======== Input material
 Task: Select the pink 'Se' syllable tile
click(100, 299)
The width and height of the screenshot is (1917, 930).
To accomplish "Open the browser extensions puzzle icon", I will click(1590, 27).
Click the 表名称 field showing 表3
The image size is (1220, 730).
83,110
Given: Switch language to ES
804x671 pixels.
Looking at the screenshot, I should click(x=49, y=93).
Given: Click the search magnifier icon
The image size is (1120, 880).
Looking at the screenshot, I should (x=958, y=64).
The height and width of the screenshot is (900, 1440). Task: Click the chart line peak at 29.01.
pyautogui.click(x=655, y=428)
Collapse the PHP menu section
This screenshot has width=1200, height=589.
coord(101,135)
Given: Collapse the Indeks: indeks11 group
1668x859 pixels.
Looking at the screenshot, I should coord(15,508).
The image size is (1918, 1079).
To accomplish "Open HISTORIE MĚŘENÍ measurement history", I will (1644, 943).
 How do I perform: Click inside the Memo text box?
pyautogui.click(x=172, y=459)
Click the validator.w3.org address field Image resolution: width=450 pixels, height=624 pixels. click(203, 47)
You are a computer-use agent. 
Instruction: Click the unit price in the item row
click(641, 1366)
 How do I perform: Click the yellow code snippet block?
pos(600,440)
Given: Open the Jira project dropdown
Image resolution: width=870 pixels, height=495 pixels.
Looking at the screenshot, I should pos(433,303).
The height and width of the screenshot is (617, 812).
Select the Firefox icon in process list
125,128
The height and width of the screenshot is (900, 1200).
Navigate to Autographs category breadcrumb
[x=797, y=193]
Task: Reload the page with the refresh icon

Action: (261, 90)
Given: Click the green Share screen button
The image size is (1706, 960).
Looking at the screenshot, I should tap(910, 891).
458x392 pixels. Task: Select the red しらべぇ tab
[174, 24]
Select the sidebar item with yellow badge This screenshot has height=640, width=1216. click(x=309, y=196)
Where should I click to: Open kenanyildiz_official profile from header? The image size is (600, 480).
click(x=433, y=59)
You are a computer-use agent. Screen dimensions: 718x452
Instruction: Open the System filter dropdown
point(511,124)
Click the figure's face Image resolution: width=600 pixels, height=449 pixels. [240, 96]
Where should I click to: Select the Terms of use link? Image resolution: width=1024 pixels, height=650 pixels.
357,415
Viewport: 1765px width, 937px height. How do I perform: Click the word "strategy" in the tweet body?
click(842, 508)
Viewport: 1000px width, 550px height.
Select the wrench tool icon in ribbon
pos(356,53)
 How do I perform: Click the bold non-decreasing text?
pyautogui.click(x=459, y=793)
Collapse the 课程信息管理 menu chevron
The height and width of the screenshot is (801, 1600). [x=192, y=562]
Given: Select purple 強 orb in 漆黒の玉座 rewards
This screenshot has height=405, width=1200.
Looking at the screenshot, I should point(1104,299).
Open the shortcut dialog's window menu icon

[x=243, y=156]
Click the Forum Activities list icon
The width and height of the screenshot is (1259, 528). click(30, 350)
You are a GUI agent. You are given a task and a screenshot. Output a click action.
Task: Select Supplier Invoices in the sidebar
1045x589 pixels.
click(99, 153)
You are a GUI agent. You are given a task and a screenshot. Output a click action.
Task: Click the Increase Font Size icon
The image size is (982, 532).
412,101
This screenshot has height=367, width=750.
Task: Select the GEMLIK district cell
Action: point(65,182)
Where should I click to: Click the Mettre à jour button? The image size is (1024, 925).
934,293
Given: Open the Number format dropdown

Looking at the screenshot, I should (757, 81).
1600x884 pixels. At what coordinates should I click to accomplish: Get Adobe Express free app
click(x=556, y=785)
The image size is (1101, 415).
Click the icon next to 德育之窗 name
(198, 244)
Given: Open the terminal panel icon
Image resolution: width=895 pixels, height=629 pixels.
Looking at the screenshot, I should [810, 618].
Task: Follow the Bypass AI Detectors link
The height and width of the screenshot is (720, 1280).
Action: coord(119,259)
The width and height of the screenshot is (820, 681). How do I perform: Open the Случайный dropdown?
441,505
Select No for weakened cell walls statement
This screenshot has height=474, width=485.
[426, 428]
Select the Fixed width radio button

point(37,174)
================
▶ _Problem requirements_: Could you write out exactly the lines above, starting at the first one and ending with the line that has "Given: Click the green Share screen button"?

▶ _Response to this exercise_:
 Task: Select the pink 'Se' syllable tile
click(100, 299)
The width and height of the screenshot is (1917, 930).
To accomplish "Open the browser extensions puzzle icon", I will click(1590, 27).
Click the 表名称 field showing 表3
The image size is (1220, 730).
83,110
Given: Switch language to ES
804x671 pixels.
Looking at the screenshot, I should click(x=49, y=93).
Given: Click the search magnifier icon
The image size is (1120, 880).
Looking at the screenshot, I should (x=958, y=64).
The height and width of the screenshot is (900, 1440). Task: Click the chart line peak at 29.01.
pyautogui.click(x=655, y=428)
Collapse the PHP menu section
This screenshot has width=1200, height=589.
coord(101,135)
Given: Collapse the Indeks: indeks11 group
1668x859 pixels.
Looking at the screenshot, I should coord(15,508).
The image size is (1918, 1079).
To accomplish "Open HISTORIE MĚŘENÍ measurement history", I will (1644, 943).
 How do I perform: Click inside the Memo text box?
pyautogui.click(x=172, y=459)
Click the validator.w3.org address field Image resolution: width=450 pixels, height=624 pixels. click(203, 47)
You are a computer-use agent. 
Instruction: Click the unit price in the item row
click(641, 1366)
 How do I perform: Click the yellow code snippet block?
pos(600,440)
Given: Open the Jira project dropdown
Image resolution: width=870 pixels, height=495 pixels.
Looking at the screenshot, I should pos(433,303).
The height and width of the screenshot is (617, 812).
Select the Firefox icon in process list
125,128
The height and width of the screenshot is (900, 1200).
Navigate to Autographs category breadcrumb
[x=797, y=193]
Task: Reload the page with the refresh icon

Action: (261, 90)
Given: Click the green Share screen button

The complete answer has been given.